Interest in Olds' O-NET service is growing outside the community and the service provider's president and chief executive officer said if O-NET expands, Olds will reap the benefits.
O-NET, the service provider and marketing brand for Olds Fibre Ltd., a company owned by the Olds Institute for Community and Regional Development, is the first community-owned, community-wide fibre-optic network in the country.
During the past four years, the service provider has installed its fibre feeder network around town and in 2012 O-NET started building distribution lines to 11 service areas across the community.
The service provider is currently working to complete hookups to five remaining service areas—two this year and three next spring—and while weather has proven to be a challenge to completing installation work and bringing in revenue, Lance Douglas, who has helmed the service provider since 2011, said other communities want Olds to export its O-NET model.
“We get people from Red Deer saying ‘When are you coming here?'” Douglas said, adding there is also interest in the strong, fast connections O-NET's fibre network can provide from as close to town as Sundre and Didsbury and as far away as Europe.
“We've had so many more than that,” added Nathan Kusiek, O-NET's manager of sales and marketing, pointing out that roughly 50 communities throughout Alberta, including Banff, Canmore and Edmonton, have put in sales inquiries to the service provider.

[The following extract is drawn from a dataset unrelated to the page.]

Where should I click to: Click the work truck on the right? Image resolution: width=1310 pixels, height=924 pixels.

And Douglas said the service provider is currently in discussion with another “new” Central Alberta municipality about O-NET becoming its service provider.

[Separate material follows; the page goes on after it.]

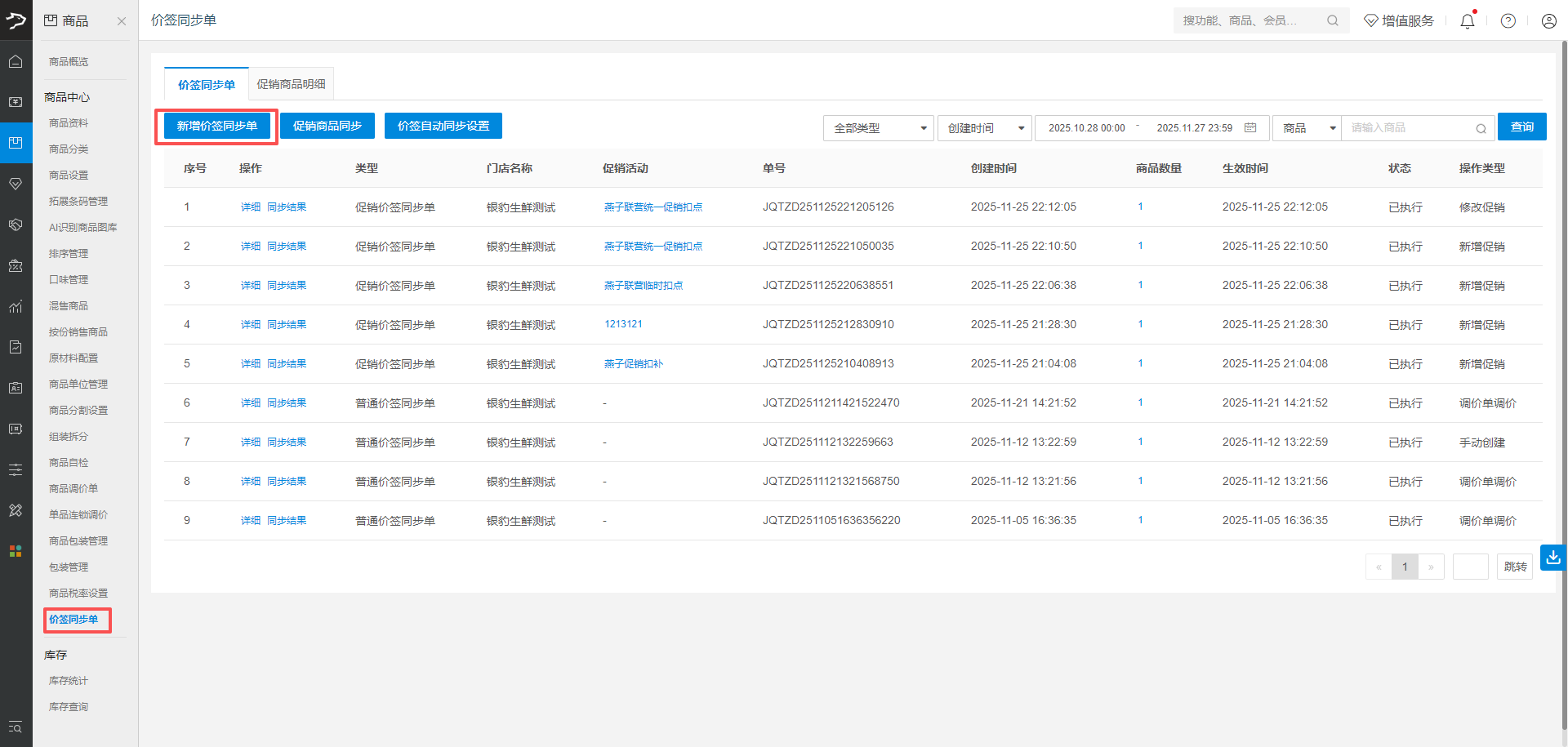
Task: Click the notification bell icon
Action: point(1467,21)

A successful expansion of O-NET outside Olds would bring substantial revenues into the town that the community could use for any number of projects, Douglas said.
Beyond the monetary benefits to the community, he added, moving O-NET beyond Olds' borders would also expand the number of good jobs and the amount of expertise in communications technology in town.

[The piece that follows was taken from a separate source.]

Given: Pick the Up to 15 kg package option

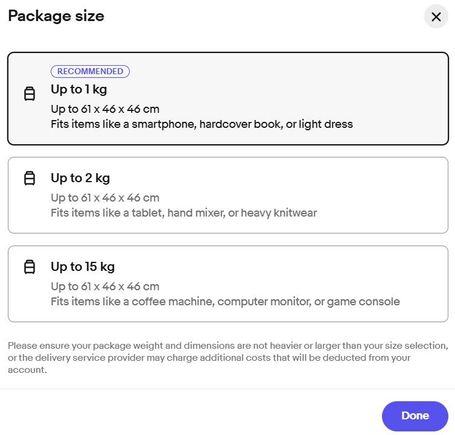Looking at the screenshot, I should [228, 284].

“The real true gain is the level of jobs and the quality of those jobs being in our community,” Douglas said. “By being able to bring in highly skilled technical staff into a rural community that's supporting a network that hopefully grows provincewide or Central Alberta-wide would be a massive feat but the value back to this community would be the quality of jobs and the quality of life.”
The interest in having a powerful network within and beyond Olds, he added, comes from a growing desire from people to remain in smaller communities.
“People want to stay rural, the businesses especially, and families want to maintain some sort of value of staying rural and you can't much longer,” Douglas said. “We're changing it from people going ‘Why would we stay?' to ‘Why wouldn't we be here?'”
Douglas sees three possible expansion models for O-NET.
Under the first, another community would put in its own fibre infrastructure and then take O-NET's “playbook” and build its own service company.
O-NET would then collaborate with that company.
The second option would be for a community to put in its own fibre and then lease the network to O-NET, which would run the service.
Under the third, “franchise option,” which Douglas prefers, the interested community would put up cash for O-NET to offer “centralized support” in services and marketing if that community can't find local expertise.
“It's a common way to grow a successful idea in different markets versus taking an idea that happened in one market and trying to repeat it perfectly in the next,” Douglas said.
But before any expansion is possible, O-NET needs to find success in Olds first.
Right now, Kusiek has reached about 35 per cent of his sales targets in Olds for 2013 so far.
Douglas said O-NET needs between 30 and 40 per cent of all Olds residents to sign up for the service to make it viable here.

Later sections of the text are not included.